--- Text passage ---
When the reviews said It Comes at Night was the next great horror film, I was agog with excitement, and it had to do with the studio. I don’t usually get excited seeing a studio name, but for A24 Films I make an exception. You see, whereas Blumhouse Productions does a volume business with horror movies and occasionally turns out something great like Get Out, A24 takes a more artisanal approach to the genre. The studio sacrifices quantity for quality, an approach that has allowed it to put out highly unusual and quite scary genre entries like Under the Skin, The Witch, and Green Room. The current movie isn’t quite in that company, but it does offer up much more food for thought than the average Blumhouse offering.

--- Material supplied ---
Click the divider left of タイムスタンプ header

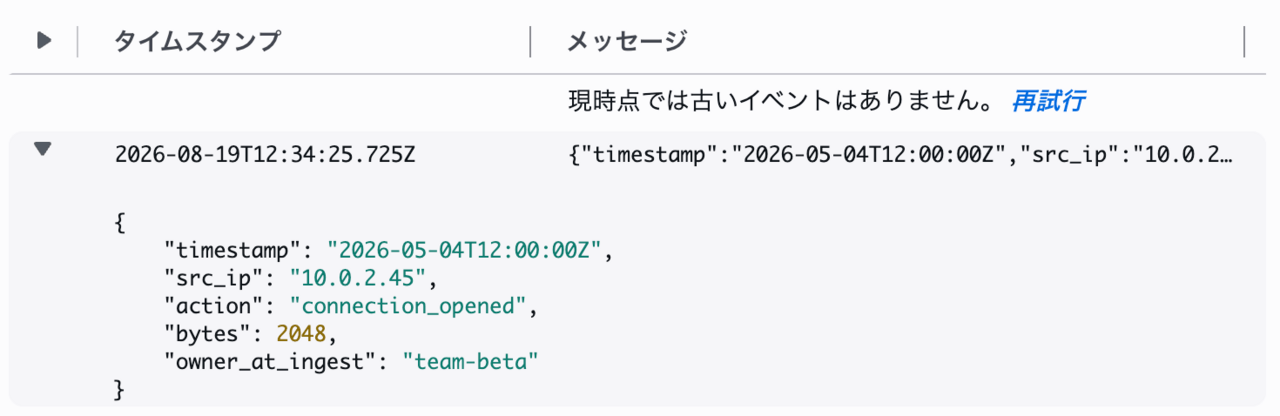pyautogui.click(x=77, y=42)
==
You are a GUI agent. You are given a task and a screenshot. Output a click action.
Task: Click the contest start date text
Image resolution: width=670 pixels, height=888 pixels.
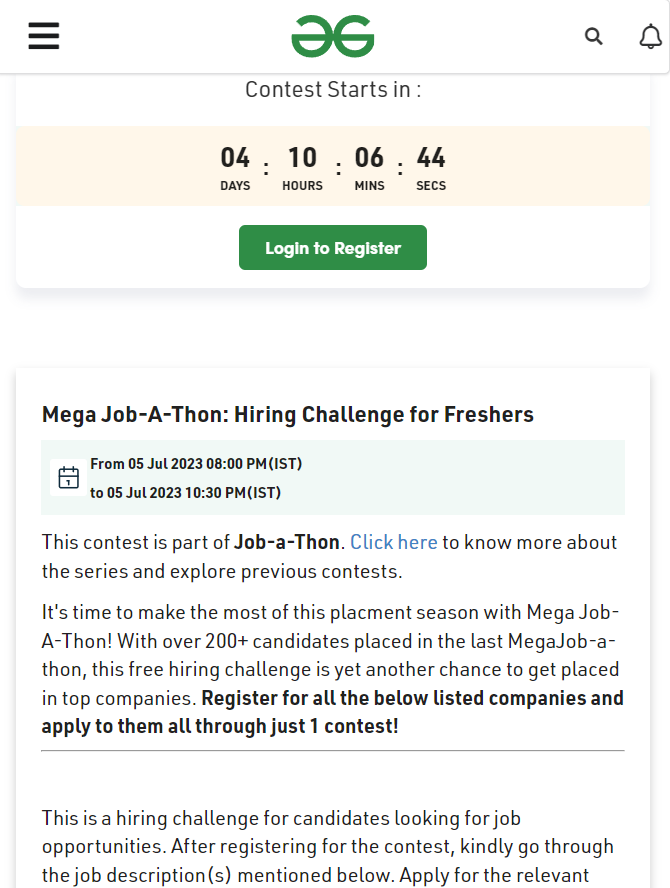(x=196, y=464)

--- Work to complete ---
1/ Answer these questions about the review of It Comes at Night:
(a) For which studio does the writer make an exception to not usually being excited by a studio name?
(b) Which Blumhouse Productions film is named as an example of something great?
(c) Which three A24 genre entries are listed as highly unusual and quite scary?
2/ In the review of It Comes at Night, rewrite the part that opens with the words "When the reviews" and closes with "average Blumhouse offering.", swapping "quality" for "craftsmanship".
3/ Carry on the review of the film It Comes at Night from its final sentence.
The records play no part in what follows and can be set aside.

--- Answers provided ---
1/
(a) A24 Films
(b) Get Out
(c) Under the Skin, The Witch, and Green Room

2/
When the reviews said It Comes at Night was the next great horror film, I was agog with excitement, and it had to do with the studio. I don’t usually get excited seeing a studio name, but for A24 Films I make an exception. You see, whereas Blumhouse Productions does a volume business with horror movies and occasionally turns out something great like Get Out, A24 takes a more artisanal approach to the genre. The studio sacrifices quantity for craftsmanship, an approach that has allowed it to put out highly unusual and quite scary genre entries like Under the Skin, The Witch, and Green Room. The current movie isn’t quite in that company, but it does offer up much more food for thought than the average Blumhouse offering.

3/
The film takes place in a secluded cabin in the woods where Paul (Joel Edgerton) lives with his wife Sarah (the suddenly ubiquitous Carmen Ejogo) and their teenage son Travis (Kelvin Harrison, Jr.) have taken refuge from an airborne contagion that acts much like speeded-up Ebola, causing its victims to break out in sores and start bleeding from every orifice. A nearby city has already been hit, but as the movie begins, Sarah’s father (David Pendleton) has contracted the disease out in the country, and Paul and Travis have to take him out, shoot him, and burn his corpse. The family dynamic is upset when a stranger named Will (Christopher Abbott) tries to break into the house to get water for his family. After much precautions to determine that Will and his wife Kim and young son (Riley Keough and Griffin Robert Faulkner) aren’t infected, Paul’s family decides to take them in on the logic that Will’s family can provide them with livestock and help defend the place. Alas, the relationships start to fray as Travis is attracted to Kim, Will is caught in an untruth about his family that might be a slip of the tongue, and Travis’ beloved dog charges off into the woods after an unseen threat and vanishes.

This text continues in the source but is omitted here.